# Available data

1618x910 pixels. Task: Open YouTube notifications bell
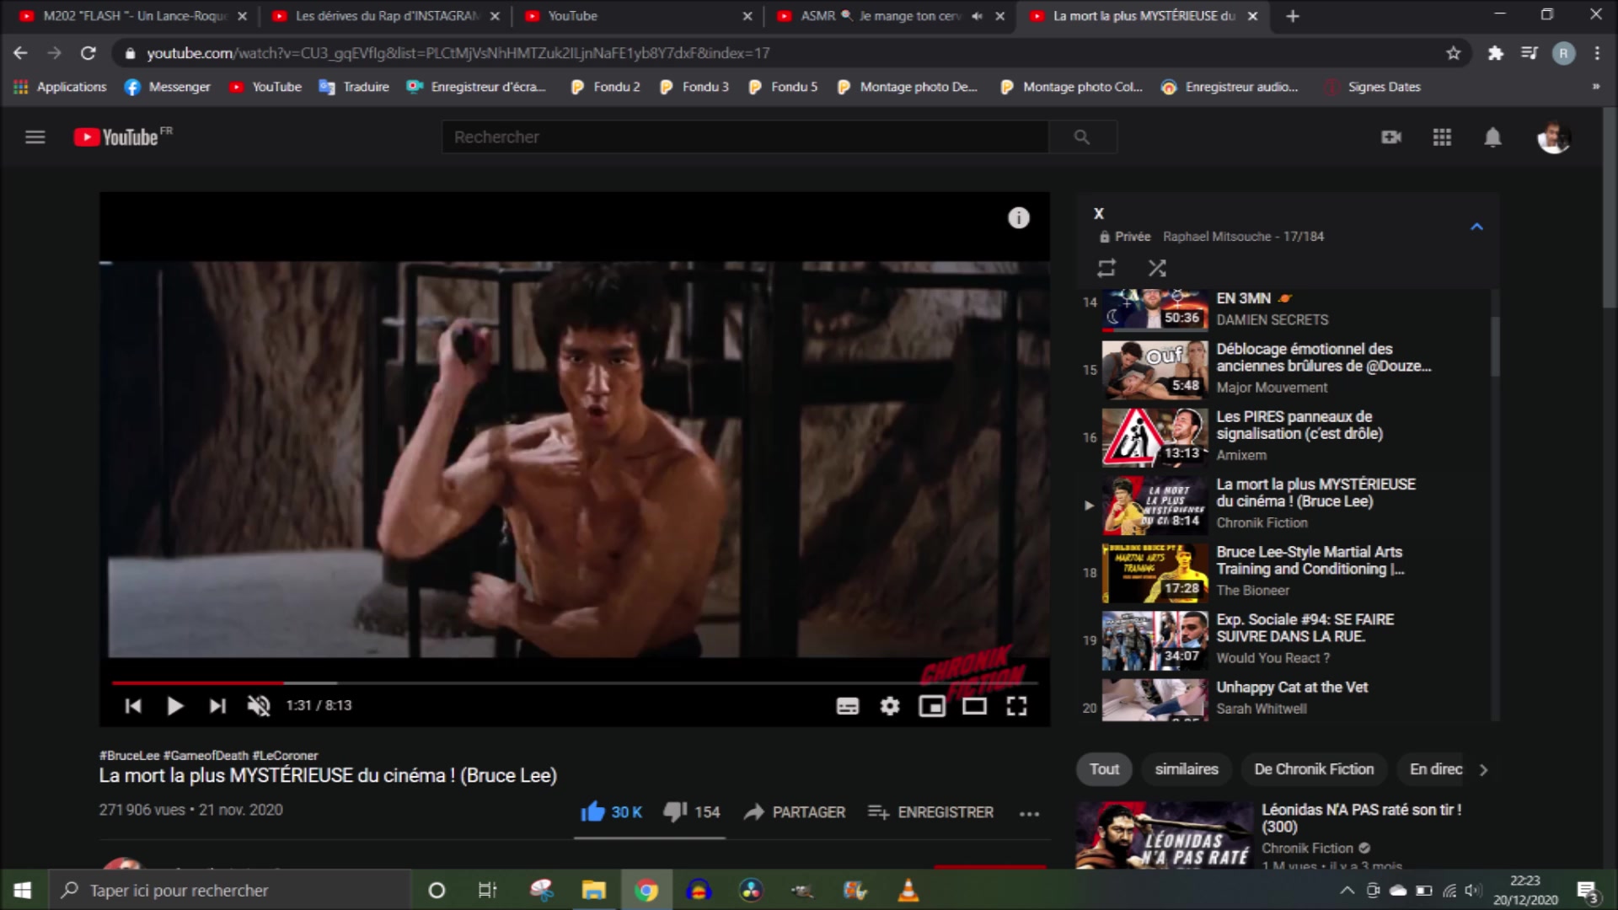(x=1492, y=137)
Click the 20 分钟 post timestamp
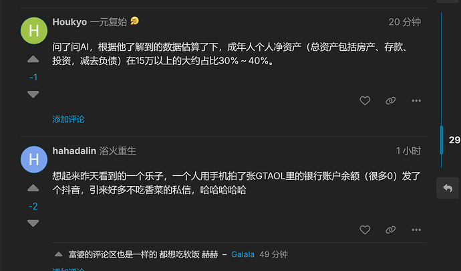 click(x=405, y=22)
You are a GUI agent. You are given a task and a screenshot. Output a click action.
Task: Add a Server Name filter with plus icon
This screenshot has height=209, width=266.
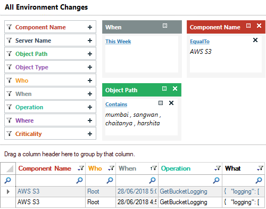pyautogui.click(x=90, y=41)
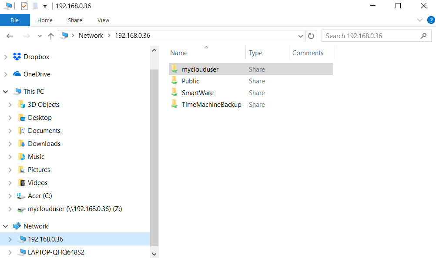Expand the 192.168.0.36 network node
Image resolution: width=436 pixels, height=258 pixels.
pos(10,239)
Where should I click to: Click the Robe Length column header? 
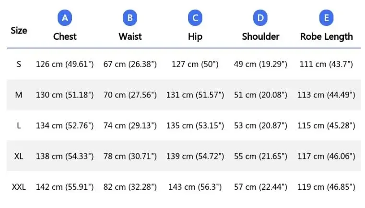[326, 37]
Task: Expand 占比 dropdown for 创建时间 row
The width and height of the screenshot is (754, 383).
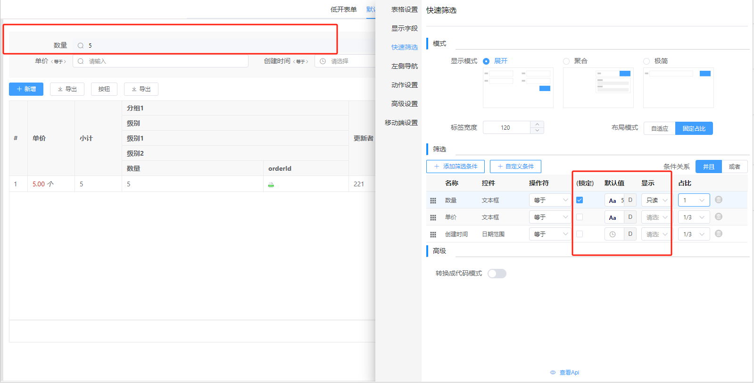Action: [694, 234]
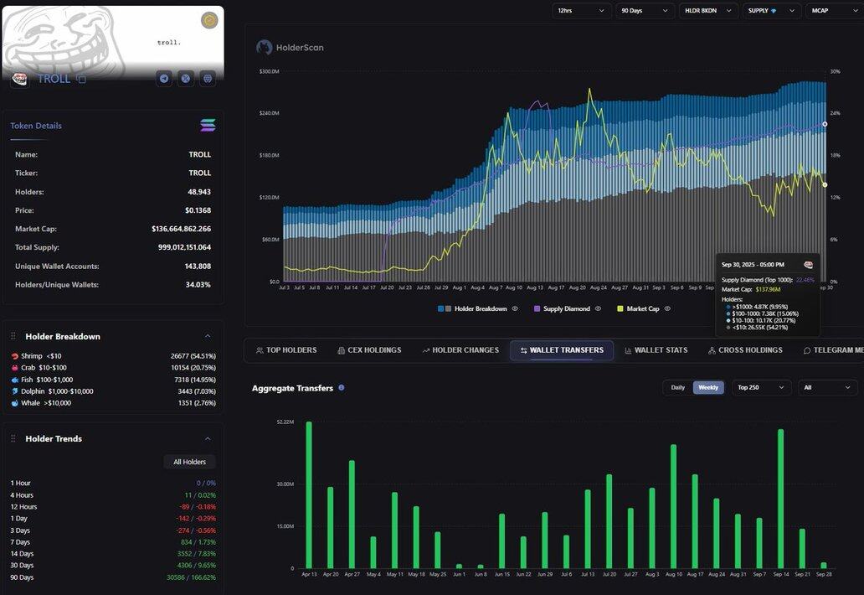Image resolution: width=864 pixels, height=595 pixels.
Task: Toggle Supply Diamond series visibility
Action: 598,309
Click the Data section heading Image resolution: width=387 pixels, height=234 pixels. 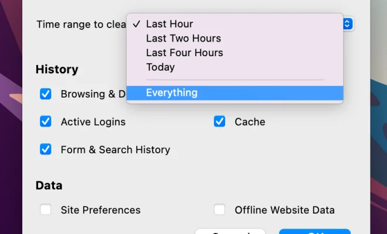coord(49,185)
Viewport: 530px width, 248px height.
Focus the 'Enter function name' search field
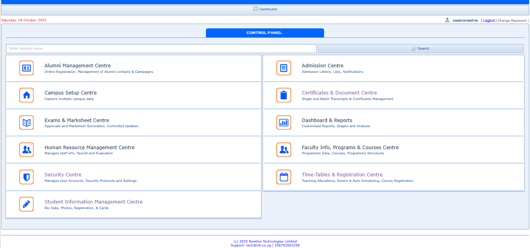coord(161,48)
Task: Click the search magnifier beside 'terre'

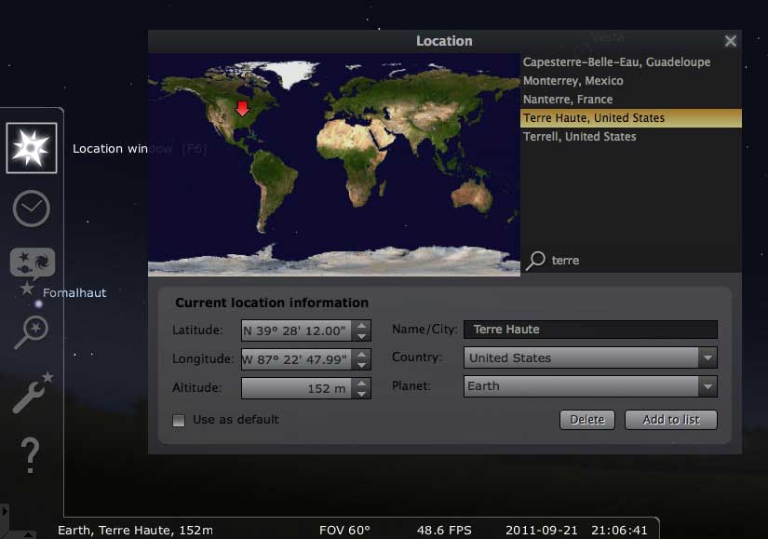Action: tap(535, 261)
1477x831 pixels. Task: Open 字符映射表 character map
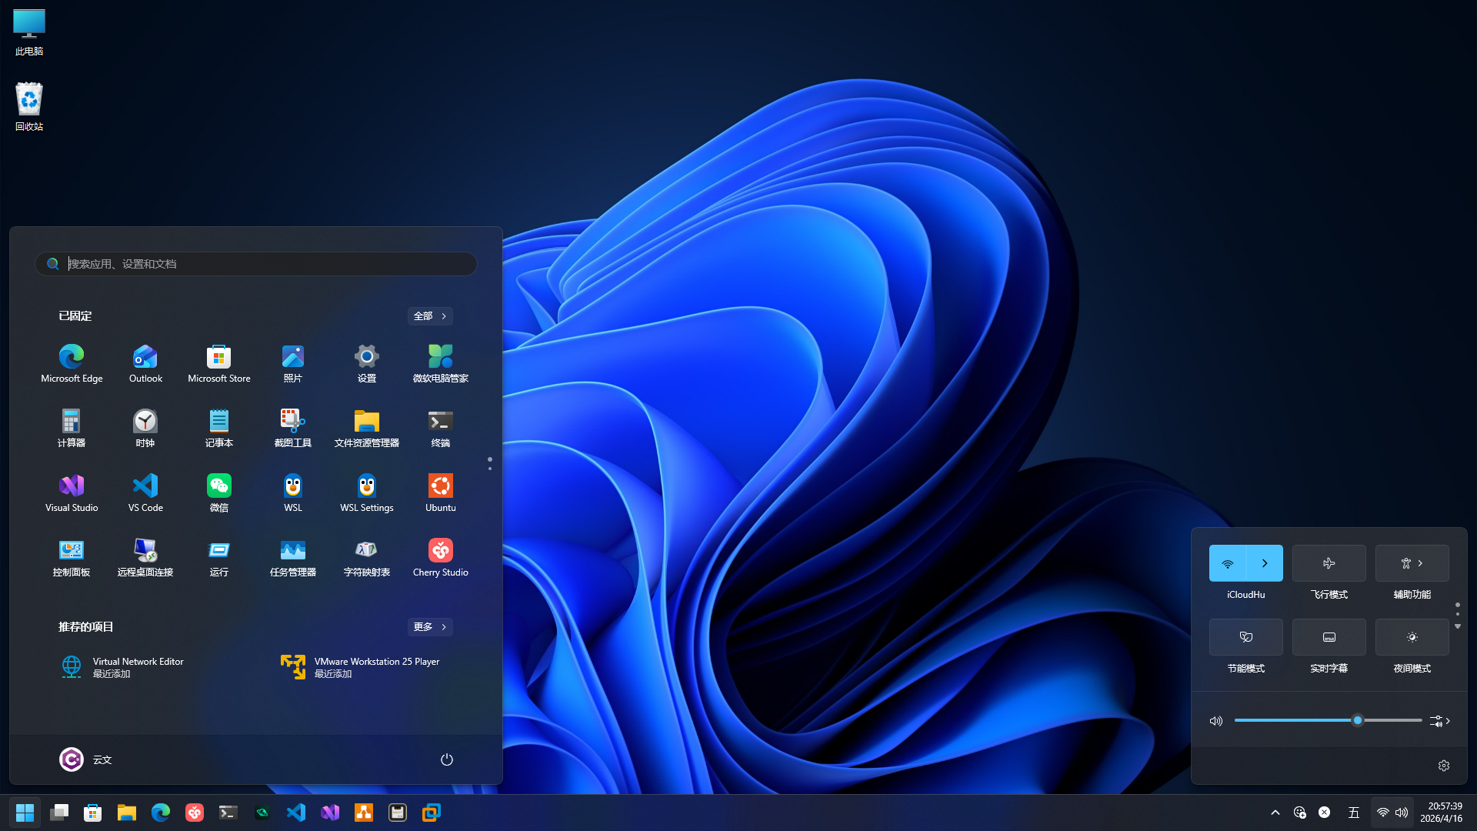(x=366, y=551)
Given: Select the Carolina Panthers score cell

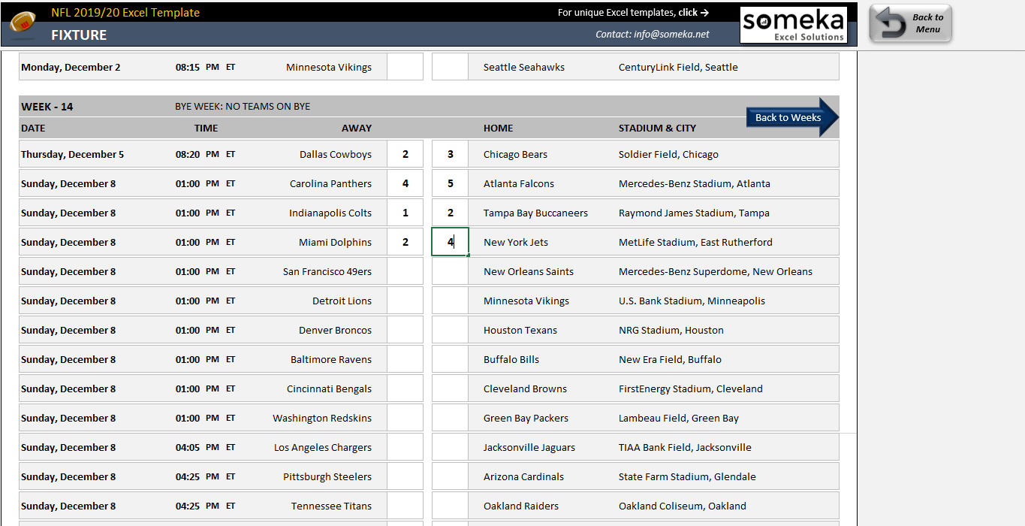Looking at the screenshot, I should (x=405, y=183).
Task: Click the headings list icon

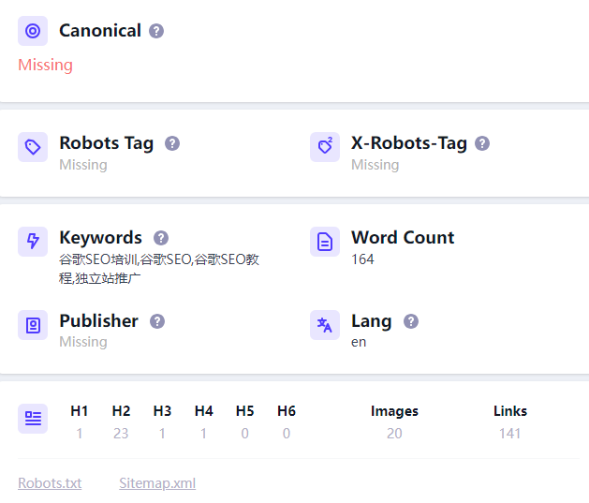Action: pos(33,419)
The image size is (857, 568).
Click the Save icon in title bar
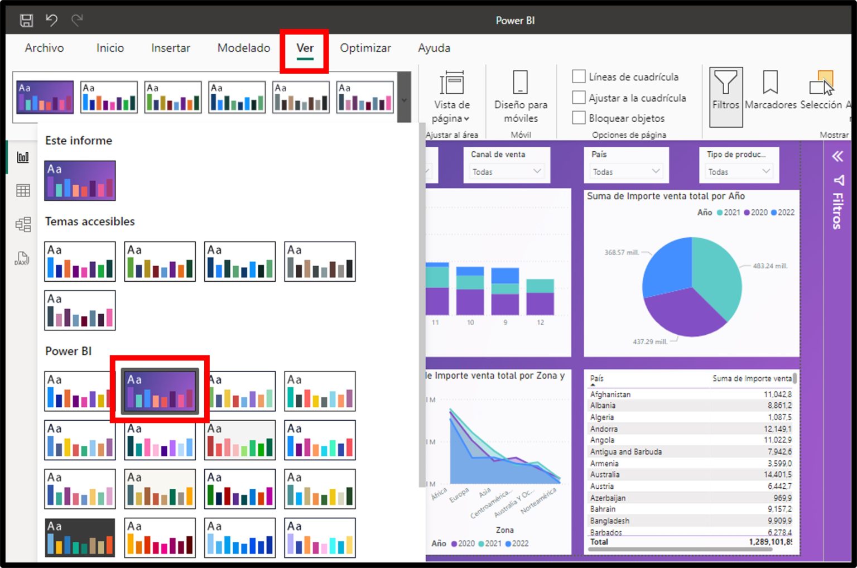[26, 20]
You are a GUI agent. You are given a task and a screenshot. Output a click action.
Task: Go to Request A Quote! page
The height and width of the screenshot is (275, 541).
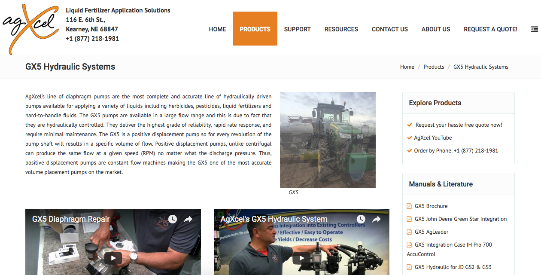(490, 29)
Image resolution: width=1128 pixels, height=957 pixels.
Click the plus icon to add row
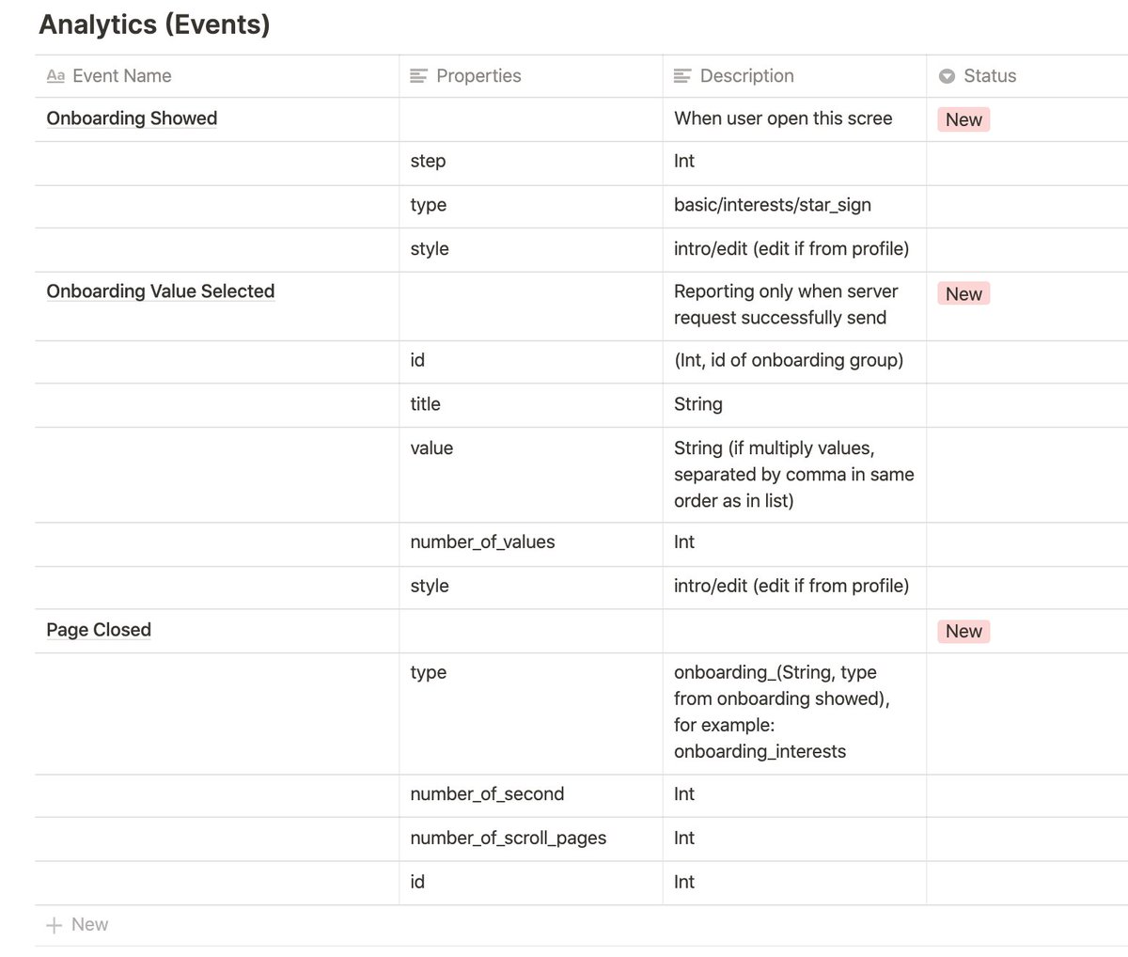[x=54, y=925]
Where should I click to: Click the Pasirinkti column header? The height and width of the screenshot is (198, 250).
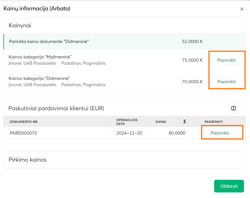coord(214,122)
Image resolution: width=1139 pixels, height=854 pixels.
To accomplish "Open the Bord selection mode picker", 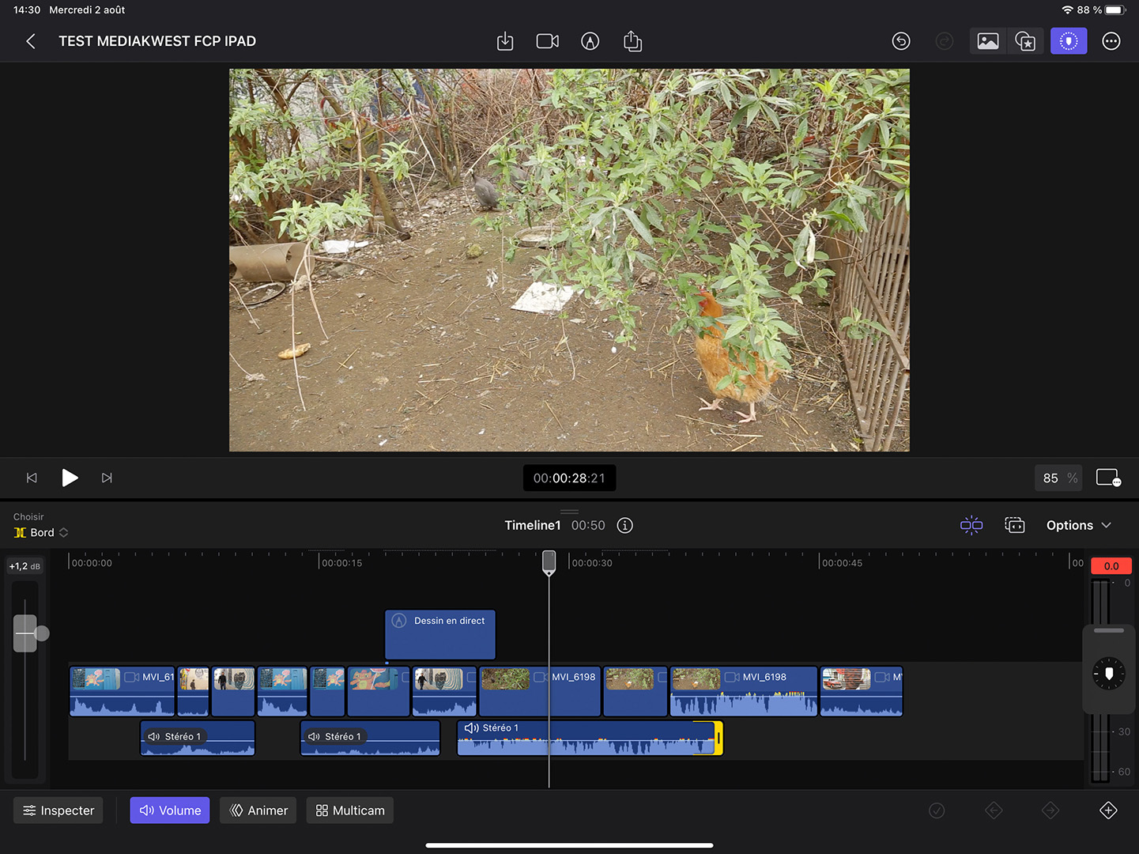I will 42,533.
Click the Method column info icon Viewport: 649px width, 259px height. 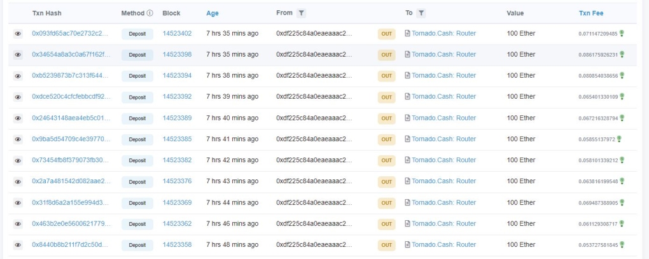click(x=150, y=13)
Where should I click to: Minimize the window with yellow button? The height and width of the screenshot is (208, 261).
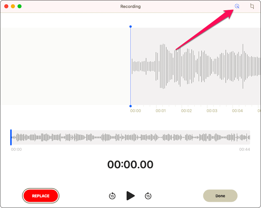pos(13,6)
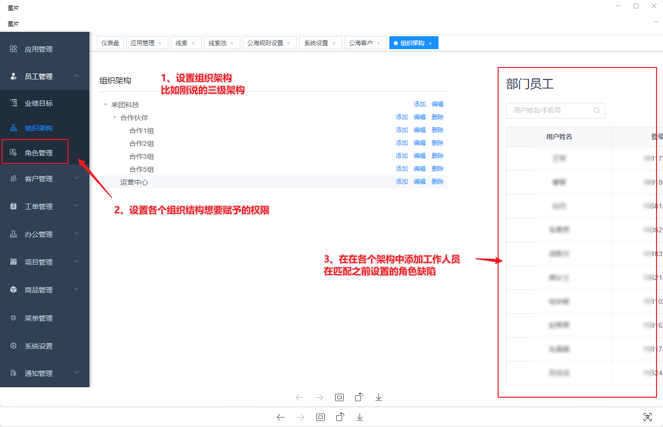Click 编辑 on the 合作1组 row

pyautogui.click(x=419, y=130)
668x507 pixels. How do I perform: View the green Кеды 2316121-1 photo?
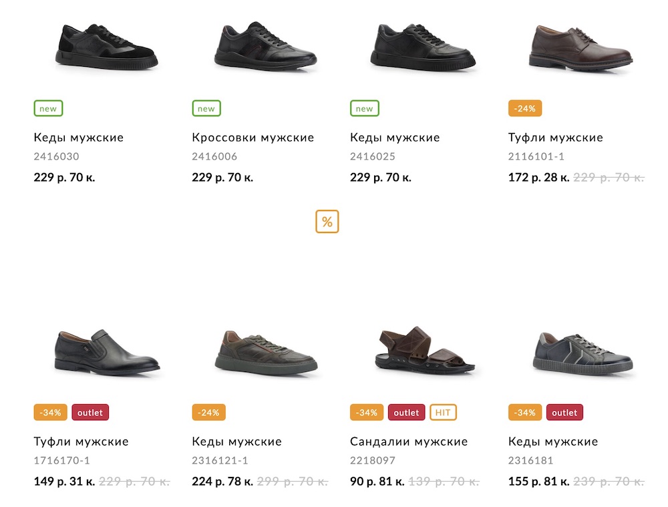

# What to produce
Transcribe the records, starting at the first line and ending at the line that contains "click(x=405, y=22)", with both of those lines included. Leave the pictures out of the transcription.

# Finished exercise
1618x910 pixels. Task: Open YouTube notifications bell
(x=1492, y=137)
Click the 20 分钟 post timestamp
 click(x=405, y=22)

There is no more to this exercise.